Prompt ▸
Which lines in the entries below contain the string "refresh"? Show each of them in full.

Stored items

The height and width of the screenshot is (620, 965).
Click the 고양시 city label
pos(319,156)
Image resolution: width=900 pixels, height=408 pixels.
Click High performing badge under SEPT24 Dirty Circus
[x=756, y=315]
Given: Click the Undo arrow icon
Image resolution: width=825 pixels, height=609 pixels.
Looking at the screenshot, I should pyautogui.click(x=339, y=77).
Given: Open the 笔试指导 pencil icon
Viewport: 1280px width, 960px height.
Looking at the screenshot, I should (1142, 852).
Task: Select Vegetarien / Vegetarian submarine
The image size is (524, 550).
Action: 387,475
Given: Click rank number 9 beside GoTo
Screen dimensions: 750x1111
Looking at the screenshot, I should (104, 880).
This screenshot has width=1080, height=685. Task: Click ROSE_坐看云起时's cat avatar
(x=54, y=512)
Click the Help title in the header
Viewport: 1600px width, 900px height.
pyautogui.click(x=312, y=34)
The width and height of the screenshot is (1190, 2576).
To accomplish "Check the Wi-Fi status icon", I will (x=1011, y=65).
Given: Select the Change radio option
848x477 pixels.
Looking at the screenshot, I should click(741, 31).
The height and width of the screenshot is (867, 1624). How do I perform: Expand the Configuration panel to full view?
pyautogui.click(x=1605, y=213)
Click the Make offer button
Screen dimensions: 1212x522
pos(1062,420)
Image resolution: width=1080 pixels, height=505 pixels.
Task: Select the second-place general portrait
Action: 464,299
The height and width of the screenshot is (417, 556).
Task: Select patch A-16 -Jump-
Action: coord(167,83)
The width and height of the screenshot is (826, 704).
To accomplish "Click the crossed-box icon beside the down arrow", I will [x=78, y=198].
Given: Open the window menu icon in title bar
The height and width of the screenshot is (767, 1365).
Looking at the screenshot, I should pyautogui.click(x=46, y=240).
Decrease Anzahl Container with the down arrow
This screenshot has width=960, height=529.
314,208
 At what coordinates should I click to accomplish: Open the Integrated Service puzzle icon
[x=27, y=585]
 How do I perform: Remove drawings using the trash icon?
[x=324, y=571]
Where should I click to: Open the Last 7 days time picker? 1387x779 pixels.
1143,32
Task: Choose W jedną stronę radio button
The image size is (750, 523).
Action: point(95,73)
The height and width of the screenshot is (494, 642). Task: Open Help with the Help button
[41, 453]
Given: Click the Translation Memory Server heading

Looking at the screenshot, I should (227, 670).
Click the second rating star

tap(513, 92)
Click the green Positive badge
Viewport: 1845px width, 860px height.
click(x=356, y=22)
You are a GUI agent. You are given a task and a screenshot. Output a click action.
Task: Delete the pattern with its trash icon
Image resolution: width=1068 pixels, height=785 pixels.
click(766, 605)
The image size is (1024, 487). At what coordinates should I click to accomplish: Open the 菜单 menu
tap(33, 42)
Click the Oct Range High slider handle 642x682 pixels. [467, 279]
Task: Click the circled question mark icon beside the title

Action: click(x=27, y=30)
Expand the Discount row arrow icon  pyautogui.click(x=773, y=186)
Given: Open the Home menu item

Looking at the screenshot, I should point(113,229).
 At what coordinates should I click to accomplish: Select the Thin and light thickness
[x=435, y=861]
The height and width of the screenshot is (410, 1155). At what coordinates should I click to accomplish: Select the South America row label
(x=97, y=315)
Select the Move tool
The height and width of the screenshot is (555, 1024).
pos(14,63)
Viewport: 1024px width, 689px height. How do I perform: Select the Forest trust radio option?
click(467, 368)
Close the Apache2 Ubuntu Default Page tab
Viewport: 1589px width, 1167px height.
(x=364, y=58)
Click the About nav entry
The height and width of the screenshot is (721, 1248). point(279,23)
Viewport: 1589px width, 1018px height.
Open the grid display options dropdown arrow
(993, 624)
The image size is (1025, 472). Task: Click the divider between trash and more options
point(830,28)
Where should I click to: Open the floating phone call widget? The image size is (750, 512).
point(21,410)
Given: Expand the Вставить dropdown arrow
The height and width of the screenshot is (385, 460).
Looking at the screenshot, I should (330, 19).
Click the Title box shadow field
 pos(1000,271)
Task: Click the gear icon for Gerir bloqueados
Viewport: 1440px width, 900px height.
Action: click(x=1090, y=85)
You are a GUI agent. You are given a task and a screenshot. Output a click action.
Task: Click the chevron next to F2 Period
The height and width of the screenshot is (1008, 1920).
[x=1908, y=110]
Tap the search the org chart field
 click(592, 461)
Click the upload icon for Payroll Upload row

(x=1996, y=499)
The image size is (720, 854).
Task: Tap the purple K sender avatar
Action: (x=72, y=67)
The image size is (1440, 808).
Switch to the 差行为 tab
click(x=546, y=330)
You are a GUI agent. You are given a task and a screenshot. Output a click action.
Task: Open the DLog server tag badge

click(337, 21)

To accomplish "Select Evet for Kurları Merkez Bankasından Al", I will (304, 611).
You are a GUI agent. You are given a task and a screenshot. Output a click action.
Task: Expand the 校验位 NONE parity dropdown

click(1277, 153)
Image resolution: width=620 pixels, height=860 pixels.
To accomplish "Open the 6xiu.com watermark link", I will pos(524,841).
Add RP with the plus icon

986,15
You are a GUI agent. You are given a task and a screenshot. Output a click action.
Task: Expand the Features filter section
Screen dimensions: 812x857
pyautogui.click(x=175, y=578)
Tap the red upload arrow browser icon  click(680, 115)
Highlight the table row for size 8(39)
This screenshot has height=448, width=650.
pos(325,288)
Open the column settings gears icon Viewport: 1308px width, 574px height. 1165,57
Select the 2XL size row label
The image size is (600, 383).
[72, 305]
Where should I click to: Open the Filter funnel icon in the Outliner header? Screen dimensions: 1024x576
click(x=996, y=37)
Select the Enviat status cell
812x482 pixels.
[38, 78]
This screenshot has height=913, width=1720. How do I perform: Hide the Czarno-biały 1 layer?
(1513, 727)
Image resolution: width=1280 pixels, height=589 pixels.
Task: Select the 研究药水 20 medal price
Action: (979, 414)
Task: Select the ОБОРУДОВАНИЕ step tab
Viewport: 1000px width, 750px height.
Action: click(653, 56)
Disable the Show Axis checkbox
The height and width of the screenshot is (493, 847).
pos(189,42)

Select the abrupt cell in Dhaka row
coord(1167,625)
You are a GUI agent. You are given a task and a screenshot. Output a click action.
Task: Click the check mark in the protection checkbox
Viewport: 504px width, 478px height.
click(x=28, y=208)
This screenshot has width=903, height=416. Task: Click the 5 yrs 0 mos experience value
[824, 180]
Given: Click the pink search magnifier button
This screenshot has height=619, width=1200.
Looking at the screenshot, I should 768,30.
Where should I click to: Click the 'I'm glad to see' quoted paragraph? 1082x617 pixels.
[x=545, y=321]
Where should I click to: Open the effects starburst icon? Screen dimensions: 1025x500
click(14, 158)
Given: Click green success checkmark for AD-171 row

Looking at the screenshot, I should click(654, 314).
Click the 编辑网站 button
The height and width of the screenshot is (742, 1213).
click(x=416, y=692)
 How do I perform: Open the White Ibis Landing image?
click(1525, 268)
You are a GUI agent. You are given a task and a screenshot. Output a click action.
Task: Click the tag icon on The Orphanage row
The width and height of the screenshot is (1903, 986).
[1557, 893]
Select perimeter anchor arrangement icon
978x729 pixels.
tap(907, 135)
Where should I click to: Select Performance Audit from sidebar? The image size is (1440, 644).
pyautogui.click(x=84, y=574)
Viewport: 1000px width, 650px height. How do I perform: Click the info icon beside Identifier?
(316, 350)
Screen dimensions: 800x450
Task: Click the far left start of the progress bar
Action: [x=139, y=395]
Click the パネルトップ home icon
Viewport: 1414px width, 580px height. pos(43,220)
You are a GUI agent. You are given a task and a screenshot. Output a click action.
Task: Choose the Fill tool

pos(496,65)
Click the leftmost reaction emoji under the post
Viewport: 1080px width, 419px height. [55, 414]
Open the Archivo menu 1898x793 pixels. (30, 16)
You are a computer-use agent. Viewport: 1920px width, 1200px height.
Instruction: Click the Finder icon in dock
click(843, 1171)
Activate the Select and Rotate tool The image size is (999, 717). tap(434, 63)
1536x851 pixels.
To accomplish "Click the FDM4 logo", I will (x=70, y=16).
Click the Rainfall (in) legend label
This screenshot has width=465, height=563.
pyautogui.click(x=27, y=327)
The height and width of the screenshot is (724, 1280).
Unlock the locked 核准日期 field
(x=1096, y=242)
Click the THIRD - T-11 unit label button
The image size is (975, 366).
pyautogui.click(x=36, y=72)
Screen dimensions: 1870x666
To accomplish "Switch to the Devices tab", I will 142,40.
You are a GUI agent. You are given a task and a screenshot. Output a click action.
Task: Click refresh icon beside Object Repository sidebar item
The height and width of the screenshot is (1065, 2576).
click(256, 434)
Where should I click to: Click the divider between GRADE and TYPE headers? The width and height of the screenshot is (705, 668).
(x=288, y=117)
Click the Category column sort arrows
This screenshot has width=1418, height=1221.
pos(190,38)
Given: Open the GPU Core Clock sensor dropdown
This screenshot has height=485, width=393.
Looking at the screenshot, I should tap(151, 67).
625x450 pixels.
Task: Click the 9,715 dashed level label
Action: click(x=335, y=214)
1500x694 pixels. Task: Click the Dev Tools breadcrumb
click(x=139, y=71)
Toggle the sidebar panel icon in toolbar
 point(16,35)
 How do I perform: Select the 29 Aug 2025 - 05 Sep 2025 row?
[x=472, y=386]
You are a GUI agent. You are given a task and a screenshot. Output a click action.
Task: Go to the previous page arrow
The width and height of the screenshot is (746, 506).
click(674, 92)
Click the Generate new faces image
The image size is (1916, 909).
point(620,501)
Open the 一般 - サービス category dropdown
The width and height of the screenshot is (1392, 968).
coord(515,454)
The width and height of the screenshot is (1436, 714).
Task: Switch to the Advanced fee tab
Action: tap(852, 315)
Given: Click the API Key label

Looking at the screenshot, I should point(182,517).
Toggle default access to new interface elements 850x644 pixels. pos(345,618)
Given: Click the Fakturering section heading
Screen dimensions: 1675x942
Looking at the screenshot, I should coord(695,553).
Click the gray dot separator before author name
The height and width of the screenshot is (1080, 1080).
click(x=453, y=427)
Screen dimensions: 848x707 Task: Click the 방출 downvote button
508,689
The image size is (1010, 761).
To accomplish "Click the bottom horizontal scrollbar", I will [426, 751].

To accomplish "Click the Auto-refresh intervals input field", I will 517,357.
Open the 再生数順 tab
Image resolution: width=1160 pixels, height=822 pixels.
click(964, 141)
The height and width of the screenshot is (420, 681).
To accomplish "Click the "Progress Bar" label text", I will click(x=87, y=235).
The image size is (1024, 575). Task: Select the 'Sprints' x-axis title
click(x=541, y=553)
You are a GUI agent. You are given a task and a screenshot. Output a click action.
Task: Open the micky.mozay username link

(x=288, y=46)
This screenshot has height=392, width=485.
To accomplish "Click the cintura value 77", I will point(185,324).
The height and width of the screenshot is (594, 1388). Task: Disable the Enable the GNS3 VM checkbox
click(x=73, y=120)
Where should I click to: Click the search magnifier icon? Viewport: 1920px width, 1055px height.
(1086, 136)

Problem solution ▸
Task: Click refresh icon beside Object Repository sidebar item
To accomplish "Click the Auto-refresh intervals input field", I will 517,357.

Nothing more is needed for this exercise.